Stored dataset items:
-=-=-
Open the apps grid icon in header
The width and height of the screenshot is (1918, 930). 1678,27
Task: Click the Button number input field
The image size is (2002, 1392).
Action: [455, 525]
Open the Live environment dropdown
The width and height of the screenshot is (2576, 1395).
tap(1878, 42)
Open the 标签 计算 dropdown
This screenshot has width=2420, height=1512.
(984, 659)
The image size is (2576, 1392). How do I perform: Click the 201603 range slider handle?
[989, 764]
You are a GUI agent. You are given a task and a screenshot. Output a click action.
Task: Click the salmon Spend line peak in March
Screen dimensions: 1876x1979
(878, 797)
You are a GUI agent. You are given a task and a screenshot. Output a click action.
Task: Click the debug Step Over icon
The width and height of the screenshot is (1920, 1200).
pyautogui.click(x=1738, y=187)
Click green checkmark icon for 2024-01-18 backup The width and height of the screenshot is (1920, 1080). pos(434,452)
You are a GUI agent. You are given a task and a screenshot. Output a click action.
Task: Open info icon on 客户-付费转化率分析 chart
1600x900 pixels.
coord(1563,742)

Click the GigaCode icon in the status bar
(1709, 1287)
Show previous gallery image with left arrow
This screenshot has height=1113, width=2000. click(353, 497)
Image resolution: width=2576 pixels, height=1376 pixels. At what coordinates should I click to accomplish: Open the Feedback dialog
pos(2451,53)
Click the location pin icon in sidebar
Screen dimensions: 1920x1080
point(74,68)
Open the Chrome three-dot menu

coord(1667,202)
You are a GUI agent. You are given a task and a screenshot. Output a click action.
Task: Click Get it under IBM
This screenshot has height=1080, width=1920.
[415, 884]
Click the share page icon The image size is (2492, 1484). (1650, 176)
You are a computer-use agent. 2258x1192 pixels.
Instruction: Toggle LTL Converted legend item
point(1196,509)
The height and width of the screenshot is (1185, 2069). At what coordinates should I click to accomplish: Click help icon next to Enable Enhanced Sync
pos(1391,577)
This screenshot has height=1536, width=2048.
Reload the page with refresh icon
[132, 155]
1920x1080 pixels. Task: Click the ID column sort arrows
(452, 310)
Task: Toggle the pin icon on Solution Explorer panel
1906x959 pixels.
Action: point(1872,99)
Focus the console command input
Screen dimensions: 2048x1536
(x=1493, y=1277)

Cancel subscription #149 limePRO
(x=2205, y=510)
-=-=-
_PROBLEM DESCRIPTION_
Each entry should be reproduced in the output exactly.

_SOLUTION TO THE EXERCISE_
Open the apps grid icon in header
The width and height of the screenshot is (1918, 930). 1678,27
Task: Click the Button number input field
The image size is (2002, 1392).
Action: [455, 525]
Open the Live environment dropdown
The width and height of the screenshot is (2576, 1395).
tap(1878, 42)
Open the 标签 计算 dropdown
This screenshot has width=2420, height=1512.
(984, 659)
The image size is (2576, 1392). How do I perform: Click the 201603 range slider handle?
[989, 764]
You are a GUI agent. You are given a task and a screenshot. Output a click action.
Task: Click the salmon Spend line peak in March
Screen dimensions: 1876x1979
(878, 797)
You are a GUI agent. You are given a task and a screenshot. Output a click action.
Task: Click the debug Step Over icon
The width and height of the screenshot is (1920, 1200).
pyautogui.click(x=1738, y=187)
Click green checkmark icon for 2024-01-18 backup The width and height of the screenshot is (1920, 1080). pos(434,452)
You are a GUI agent. You are given a task and a screenshot. Output a click action.
Task: Open info icon on 客户-付费转化率分析 chart
1600x900 pixels.
coord(1563,742)

Click the GigaCode icon in the status bar
(1709, 1287)
Show previous gallery image with left arrow
This screenshot has height=1113, width=2000. click(353, 497)
Image resolution: width=2576 pixels, height=1376 pixels. At what coordinates should I click to accomplish: Open the Feedback dialog
pos(2451,53)
Click the location pin icon in sidebar
Screen dimensions: 1920x1080
point(74,68)
Open the Chrome three-dot menu

coord(1667,202)
You are a GUI agent. You are given a task and a screenshot. Output a click action.
Task: Click Get it under IBM
This screenshot has height=1080, width=1920.
[415, 884]
Click the share page icon The image size is (2492, 1484). (1650, 176)
You are a computer-use agent. 2258x1192 pixels.
Instruction: Toggle LTL Converted legend item
point(1196,509)
The height and width of the screenshot is (1185, 2069). At what coordinates should I click to accomplish: Click help icon next to Enable Enhanced Sync
pos(1391,577)
This screenshot has height=1536, width=2048.
Reload the page with refresh icon
[132, 155]
1920x1080 pixels. Task: Click the ID column sort arrows
(452, 310)
Task: Toggle the pin icon on Solution Explorer panel
1906x959 pixels.
Action: point(1872,99)
Focus the console command input
Screen dimensions: 2048x1536
(x=1493, y=1277)

Cancel subscription #149 limePRO
(x=2205, y=510)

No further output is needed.